Tipos de tanque y rangos de precio (2025-2026)
El mercado argentino ofrece principalmente tres tipos de tanques para uso doméstico e industrial: tanques de polietileno (el más común en viviendas), tanques de fibra de vidrio y cisternas de hormigón (construidas in situ). Para tanques de polietileno elevados (instalados sobre estructura o torre): un tanque de 500 litros (estándar para 2-3 personas) cuesta entre $80.000 y $130.000 el módulo sin instalar; un tanque de 1000 litros (para 4-6 personas): $140.000 a $220.000; un tanque de 2000 litros (para familias grandes o pequeños comercios): $280.000 a $420.000. Los tanques de fibra de vidrio tienen mejor resistencia UV y mayor vida útil, pero su precio es entre un 30% y un 50% superior al del polietileno equivalente. Una cisterna de hormigón de 3000 litros construida in situ en zona de fundación puede costar entre $600.000 y $900.000 incluyendo mano de obra, encofrado e impermeabilización.

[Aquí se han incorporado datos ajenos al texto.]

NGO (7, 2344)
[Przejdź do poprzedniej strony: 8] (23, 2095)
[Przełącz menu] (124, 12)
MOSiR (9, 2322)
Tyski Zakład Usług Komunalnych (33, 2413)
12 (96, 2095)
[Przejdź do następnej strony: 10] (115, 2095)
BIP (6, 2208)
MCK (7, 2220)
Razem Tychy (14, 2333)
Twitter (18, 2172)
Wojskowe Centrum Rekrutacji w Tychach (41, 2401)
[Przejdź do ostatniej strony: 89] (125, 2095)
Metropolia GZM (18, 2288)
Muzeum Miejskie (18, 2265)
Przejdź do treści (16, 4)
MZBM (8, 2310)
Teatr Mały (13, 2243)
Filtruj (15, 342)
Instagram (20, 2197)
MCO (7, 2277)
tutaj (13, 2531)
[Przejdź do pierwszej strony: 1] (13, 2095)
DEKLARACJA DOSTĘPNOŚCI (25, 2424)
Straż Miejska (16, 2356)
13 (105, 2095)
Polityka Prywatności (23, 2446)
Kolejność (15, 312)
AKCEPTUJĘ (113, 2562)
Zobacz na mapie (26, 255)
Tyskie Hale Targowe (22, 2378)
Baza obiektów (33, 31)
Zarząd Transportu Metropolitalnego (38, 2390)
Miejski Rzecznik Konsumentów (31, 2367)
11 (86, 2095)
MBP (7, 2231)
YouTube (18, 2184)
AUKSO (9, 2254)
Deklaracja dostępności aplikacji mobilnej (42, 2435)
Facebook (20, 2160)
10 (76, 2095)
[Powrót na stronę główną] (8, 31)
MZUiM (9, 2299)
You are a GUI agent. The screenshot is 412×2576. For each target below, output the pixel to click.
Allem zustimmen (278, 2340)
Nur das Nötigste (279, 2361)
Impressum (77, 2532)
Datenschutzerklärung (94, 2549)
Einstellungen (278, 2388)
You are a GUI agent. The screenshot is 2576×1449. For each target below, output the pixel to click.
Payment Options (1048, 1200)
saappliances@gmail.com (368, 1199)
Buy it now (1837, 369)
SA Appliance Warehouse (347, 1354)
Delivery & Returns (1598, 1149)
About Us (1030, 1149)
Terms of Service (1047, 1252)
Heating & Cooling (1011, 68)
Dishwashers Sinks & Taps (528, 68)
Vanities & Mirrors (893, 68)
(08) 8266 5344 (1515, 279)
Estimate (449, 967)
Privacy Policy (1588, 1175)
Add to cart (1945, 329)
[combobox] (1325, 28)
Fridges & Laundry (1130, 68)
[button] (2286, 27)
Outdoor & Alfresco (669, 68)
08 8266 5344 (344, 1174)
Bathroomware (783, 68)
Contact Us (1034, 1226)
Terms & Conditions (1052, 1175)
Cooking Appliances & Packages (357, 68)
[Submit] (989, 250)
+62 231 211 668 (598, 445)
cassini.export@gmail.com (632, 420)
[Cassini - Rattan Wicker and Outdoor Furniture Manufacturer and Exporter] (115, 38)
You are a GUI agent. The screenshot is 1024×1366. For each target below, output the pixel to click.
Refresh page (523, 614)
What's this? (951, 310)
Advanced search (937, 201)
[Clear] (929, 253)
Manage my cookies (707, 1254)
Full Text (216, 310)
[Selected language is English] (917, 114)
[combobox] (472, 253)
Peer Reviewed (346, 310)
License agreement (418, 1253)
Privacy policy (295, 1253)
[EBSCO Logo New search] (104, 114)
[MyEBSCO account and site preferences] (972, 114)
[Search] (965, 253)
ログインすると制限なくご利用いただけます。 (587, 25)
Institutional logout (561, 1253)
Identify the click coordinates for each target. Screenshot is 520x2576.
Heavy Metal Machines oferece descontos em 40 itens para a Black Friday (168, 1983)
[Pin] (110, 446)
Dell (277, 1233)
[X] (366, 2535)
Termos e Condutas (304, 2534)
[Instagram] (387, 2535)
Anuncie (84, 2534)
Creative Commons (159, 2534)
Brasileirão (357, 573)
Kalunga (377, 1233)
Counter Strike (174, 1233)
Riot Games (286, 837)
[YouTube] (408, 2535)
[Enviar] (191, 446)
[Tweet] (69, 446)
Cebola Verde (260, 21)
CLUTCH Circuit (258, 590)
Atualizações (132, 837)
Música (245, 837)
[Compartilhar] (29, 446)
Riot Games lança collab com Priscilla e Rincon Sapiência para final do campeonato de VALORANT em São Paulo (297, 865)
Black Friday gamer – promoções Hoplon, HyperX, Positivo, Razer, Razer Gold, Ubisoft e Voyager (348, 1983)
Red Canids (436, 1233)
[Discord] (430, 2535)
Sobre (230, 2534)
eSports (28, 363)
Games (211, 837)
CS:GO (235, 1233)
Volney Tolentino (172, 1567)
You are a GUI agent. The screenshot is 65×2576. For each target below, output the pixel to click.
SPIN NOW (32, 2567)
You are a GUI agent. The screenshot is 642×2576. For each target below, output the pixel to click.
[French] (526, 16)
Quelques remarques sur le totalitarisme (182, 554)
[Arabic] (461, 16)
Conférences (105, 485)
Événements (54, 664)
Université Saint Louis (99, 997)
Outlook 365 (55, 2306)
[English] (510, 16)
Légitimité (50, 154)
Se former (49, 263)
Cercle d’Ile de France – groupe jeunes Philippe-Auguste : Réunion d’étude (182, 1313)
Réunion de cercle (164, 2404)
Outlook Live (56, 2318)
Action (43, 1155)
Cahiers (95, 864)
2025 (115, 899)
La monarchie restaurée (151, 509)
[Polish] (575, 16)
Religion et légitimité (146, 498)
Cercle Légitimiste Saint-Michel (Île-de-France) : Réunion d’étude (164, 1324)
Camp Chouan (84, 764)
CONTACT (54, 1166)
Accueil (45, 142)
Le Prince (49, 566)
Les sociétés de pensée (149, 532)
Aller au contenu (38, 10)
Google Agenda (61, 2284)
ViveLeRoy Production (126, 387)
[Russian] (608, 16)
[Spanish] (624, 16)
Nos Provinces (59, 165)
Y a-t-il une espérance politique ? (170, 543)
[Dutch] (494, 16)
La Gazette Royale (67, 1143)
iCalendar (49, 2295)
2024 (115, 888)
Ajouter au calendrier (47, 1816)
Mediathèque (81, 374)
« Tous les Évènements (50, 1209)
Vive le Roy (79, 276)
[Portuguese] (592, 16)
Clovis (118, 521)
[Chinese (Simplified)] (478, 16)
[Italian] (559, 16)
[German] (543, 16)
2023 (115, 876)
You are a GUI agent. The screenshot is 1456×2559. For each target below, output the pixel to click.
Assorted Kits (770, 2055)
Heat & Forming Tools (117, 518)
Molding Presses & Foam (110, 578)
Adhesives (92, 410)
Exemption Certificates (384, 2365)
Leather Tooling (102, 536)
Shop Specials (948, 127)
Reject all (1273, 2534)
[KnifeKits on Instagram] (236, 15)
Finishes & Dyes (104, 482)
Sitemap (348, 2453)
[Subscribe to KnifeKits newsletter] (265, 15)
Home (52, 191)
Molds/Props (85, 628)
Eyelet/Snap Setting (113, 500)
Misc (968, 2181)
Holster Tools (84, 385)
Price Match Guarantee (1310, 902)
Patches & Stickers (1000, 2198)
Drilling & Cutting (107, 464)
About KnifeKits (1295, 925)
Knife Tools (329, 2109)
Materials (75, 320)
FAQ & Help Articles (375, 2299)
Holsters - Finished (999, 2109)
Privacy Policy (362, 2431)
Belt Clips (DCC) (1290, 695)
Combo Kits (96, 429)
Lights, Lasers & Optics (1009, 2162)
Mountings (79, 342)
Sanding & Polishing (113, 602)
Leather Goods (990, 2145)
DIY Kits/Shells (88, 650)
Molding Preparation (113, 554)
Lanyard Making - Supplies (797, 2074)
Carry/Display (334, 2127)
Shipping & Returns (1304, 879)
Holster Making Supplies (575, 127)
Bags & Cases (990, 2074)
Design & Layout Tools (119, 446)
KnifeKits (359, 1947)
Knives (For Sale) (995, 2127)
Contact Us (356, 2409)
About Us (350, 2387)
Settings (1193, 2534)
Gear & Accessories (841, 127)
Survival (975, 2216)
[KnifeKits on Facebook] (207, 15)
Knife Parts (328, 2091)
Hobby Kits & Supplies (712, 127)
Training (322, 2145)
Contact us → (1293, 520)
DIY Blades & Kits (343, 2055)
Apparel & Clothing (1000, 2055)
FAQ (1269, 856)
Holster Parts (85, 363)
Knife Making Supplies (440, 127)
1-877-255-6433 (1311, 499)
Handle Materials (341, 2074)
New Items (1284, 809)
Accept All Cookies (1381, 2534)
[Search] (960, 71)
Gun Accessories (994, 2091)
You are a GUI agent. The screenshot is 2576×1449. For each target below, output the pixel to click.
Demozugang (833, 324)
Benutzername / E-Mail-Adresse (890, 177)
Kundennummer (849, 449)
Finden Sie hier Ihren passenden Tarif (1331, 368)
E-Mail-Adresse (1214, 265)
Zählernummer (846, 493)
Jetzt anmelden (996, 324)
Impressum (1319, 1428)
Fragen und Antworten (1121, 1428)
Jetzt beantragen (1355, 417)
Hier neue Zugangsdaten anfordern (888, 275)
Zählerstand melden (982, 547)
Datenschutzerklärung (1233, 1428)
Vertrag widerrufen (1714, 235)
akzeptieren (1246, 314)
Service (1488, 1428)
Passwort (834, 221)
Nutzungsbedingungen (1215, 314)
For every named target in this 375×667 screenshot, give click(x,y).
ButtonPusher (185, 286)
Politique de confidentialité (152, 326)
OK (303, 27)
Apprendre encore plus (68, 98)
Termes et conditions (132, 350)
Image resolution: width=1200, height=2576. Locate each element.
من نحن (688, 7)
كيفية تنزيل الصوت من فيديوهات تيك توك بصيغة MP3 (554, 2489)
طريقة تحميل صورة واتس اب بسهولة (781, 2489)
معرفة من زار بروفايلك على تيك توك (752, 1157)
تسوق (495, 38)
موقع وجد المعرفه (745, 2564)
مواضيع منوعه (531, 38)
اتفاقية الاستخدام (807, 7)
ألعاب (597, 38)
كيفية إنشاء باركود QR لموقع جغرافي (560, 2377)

Torre o estructura de soporte: un rubro que se subestima
El tanque en sí es solo una parte del costo total de la instalación. La estructura de soporte (torre o caballete) puede representar entre el 40% y el 80% del costo del tanque, dependiendo de la altura y el material. Para una vivienda estándar con tanque de 1000 litros a 3 metros de altura: una estructura de caño de hierro galvanizado cuesta entre $150.000 y $280.000 instalada; una estructura de caño de acero pintado (más económica pero menor durabilidad): $90.000 a $180.000. En edificios de varios pisos donde el tanque va en la azotea, la estructura generalmente es parte del diseño estructural del edificio y no se presupuesta por separado. Para instalaciones a mayor altura (más de 5 metros sobre el terreno), el cálculo de la estructura debe ser realizado por un ingeniero porque las cargas de viento y el peso del agua llena (1 kg por litro) hacen a la estabilidad de la torre un asunto de seguridad.
Sistema de bombeo: desde cisterna al tanque elevado
En la mayoría de las instalaciones modernas, el agua de red se almacena primero en una cisterna soterrada y desde ahí se bombea al tanque elevado para garantizar presión por gravedad. Este sistema requiere: electrobomba centrífuga (para vivienda: entre $180.000 y $380.000 según potencia y marca); válvula de flotante en el tanque elevado (stop automático al llenarse); tablero eléctrico de comando con protección térmica; y cañería de impulsión desde cisterna a tanque. El costo total del sistema completo (cisterna de hormigón + bomba + tanque de polietileno + instalación eléctrica básica) para una vivienda unifamiliar de 4-6 personas se estima entre $1.200.000 y $2.000.000 en 2025-2026, dependiendo de la capacidad elegida y la altura de elevación. Para edificios de propiedad horizontal, los sistemas de presurización por hidroneumático suelen reemplazar al tanque elevado, con costos que arrancan en $800.000 para el equipo más instalación.
Mantenimiento y vida útil: el costo que pocos calculan
Un tanque de polietileno bien instalado tiene una vida útil de 10 a 15 años antes de requerir reemplazo, siempre que se limpie al menos una vez al año (costo de limpieza: $40.000 a $80.000 por servicio). Los tanques de fibra de vidrio duran entre 20 y 30 años con mínimo mantenimiento. Las cisternas de hormigón pueden durar indefinidamente si la impermeabilización interior se renueva cada 10-15 años ($150.000 a $300.000 por aplicación de membrana). La normativa de AYSA en el AMBA exige que los tanques cuenten con tapa hermética y sistema de llenado que impida el ingreso de insectos o contaminantes. Las Resoluciones ENRESS y los entes reguladores provinciales tienen normativas similares para el interior del país.